→ **Exercise material**:
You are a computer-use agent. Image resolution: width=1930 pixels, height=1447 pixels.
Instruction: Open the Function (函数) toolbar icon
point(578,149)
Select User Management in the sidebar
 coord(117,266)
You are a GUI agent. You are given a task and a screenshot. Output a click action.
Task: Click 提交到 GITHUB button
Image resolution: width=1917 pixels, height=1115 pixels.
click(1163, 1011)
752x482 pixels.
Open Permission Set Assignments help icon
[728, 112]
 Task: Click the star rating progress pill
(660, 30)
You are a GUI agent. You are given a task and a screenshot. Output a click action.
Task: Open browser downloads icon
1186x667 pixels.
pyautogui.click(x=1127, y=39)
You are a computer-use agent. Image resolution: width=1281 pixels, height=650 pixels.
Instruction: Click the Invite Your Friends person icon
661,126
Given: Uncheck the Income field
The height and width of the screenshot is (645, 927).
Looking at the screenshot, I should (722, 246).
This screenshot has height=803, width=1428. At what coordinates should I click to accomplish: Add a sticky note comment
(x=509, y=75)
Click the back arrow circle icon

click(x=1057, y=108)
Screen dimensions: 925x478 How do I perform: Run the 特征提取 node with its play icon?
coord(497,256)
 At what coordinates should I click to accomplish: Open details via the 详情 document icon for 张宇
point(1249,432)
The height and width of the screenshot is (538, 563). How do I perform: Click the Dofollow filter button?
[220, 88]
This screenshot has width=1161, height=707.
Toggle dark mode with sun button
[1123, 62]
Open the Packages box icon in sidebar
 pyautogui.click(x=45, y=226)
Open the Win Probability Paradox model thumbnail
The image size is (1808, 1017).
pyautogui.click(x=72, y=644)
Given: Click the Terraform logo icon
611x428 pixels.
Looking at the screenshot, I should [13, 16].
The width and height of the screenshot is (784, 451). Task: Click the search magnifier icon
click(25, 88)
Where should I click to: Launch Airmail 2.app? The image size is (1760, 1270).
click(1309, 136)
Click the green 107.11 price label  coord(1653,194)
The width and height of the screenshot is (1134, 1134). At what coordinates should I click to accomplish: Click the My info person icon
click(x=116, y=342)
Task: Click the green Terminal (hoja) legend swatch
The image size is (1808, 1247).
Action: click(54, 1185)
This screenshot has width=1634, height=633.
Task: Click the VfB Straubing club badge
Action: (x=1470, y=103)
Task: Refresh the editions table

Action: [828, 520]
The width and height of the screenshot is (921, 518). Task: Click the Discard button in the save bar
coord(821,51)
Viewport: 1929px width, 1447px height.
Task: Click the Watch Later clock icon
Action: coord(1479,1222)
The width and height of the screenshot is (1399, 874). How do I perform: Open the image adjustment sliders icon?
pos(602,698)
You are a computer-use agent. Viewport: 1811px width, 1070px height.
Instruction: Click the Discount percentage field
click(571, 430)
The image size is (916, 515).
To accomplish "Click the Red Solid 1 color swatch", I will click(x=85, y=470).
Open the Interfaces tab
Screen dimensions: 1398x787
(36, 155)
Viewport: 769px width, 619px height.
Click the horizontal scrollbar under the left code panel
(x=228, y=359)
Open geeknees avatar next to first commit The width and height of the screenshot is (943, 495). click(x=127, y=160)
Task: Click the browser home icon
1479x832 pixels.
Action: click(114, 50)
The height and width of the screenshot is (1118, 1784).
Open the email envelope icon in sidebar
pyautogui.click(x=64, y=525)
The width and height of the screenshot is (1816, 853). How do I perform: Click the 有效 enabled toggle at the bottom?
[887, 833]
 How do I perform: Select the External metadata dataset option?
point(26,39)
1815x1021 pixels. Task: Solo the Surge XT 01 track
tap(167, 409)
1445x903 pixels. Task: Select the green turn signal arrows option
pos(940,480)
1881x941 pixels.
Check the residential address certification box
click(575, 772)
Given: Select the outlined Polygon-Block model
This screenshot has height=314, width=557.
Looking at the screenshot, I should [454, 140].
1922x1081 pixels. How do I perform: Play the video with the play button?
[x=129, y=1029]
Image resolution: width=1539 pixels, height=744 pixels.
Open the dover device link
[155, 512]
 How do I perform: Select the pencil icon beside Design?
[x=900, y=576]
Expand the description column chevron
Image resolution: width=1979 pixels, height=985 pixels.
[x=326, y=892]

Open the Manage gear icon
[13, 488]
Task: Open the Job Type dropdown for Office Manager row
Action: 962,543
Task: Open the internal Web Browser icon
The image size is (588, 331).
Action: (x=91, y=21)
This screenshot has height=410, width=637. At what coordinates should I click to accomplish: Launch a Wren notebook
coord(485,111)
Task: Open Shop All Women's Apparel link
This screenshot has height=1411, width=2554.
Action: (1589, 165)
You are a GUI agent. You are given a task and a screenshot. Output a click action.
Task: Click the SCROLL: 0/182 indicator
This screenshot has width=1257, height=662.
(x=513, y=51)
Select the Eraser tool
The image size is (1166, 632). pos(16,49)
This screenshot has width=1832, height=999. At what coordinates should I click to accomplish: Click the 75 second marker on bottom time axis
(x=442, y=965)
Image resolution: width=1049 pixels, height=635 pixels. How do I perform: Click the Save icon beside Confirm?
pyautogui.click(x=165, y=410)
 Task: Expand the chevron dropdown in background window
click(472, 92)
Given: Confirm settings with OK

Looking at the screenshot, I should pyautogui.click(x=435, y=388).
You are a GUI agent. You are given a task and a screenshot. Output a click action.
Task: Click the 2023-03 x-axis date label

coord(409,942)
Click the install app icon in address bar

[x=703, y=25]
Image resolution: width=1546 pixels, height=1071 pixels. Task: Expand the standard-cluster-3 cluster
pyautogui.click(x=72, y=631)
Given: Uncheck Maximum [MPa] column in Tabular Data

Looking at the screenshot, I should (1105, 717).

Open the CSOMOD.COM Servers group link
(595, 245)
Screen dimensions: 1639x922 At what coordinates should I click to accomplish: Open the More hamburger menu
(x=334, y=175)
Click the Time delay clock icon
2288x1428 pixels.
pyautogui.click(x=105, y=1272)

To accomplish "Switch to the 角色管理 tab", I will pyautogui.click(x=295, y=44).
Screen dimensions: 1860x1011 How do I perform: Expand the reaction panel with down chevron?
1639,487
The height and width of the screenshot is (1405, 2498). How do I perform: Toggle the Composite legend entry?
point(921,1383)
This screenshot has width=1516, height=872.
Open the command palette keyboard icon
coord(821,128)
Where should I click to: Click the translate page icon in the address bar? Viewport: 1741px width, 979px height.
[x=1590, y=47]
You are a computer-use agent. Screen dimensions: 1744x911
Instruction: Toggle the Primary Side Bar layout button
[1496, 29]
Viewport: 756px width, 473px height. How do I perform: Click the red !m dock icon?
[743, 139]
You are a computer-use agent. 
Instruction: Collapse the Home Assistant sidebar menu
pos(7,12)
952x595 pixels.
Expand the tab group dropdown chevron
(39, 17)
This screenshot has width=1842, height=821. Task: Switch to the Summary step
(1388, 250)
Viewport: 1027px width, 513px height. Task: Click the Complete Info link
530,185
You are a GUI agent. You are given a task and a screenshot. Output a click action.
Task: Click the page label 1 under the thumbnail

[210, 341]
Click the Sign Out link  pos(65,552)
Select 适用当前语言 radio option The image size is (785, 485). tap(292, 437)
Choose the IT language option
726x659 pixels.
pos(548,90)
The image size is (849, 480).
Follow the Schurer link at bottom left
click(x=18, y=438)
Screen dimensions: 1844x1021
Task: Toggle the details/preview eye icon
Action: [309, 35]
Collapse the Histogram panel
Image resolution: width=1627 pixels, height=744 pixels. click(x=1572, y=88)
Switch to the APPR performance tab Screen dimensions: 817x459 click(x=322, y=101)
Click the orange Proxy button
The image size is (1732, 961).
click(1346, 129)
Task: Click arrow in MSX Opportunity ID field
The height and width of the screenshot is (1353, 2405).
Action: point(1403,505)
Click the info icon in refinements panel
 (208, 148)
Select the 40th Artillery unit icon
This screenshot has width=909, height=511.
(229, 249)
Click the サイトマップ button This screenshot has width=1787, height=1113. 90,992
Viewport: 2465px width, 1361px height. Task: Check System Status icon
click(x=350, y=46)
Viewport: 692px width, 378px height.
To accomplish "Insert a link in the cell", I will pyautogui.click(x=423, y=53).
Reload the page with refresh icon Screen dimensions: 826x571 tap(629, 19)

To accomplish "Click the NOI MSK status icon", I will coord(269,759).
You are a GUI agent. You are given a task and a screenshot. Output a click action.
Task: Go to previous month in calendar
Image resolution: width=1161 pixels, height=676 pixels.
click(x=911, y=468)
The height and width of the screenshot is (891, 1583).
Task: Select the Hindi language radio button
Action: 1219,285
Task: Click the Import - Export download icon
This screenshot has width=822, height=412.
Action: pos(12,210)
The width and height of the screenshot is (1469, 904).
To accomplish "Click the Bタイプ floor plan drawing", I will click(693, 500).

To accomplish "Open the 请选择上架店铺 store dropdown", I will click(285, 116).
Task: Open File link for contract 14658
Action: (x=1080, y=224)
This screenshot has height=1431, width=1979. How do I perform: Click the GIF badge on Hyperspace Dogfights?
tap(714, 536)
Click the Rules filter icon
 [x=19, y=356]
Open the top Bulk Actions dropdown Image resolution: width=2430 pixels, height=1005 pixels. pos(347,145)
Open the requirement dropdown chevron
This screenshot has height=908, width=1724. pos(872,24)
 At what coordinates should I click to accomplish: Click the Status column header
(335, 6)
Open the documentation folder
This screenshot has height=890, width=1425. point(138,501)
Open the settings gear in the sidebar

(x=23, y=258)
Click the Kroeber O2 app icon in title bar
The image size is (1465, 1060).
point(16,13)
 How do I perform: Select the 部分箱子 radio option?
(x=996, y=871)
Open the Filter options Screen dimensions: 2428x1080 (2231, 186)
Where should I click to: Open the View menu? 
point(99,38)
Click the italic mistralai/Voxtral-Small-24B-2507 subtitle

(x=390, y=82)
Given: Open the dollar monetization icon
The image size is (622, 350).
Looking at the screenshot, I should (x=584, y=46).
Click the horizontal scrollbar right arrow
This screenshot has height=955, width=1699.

→ **Exercise objective**: Up to and including the line that holds "752x482 pixels.", reproduce the records above exactly from their first line, and give nothing else.

→ **Final answer**:
You are a computer-use agent. Image resolution: width=1930 pixels, height=1447 pixels.
Instruction: Open the Function (函数) toolbar icon
point(578,149)
Select User Management in the sidebar
 coord(117,266)
You are a GUI agent. You are given a task and a screenshot. Output a click action.
Task: Click 提交到 GITHUB button
Image resolution: width=1917 pixels, height=1115 pixels.
click(1163, 1011)
752x482 pixels.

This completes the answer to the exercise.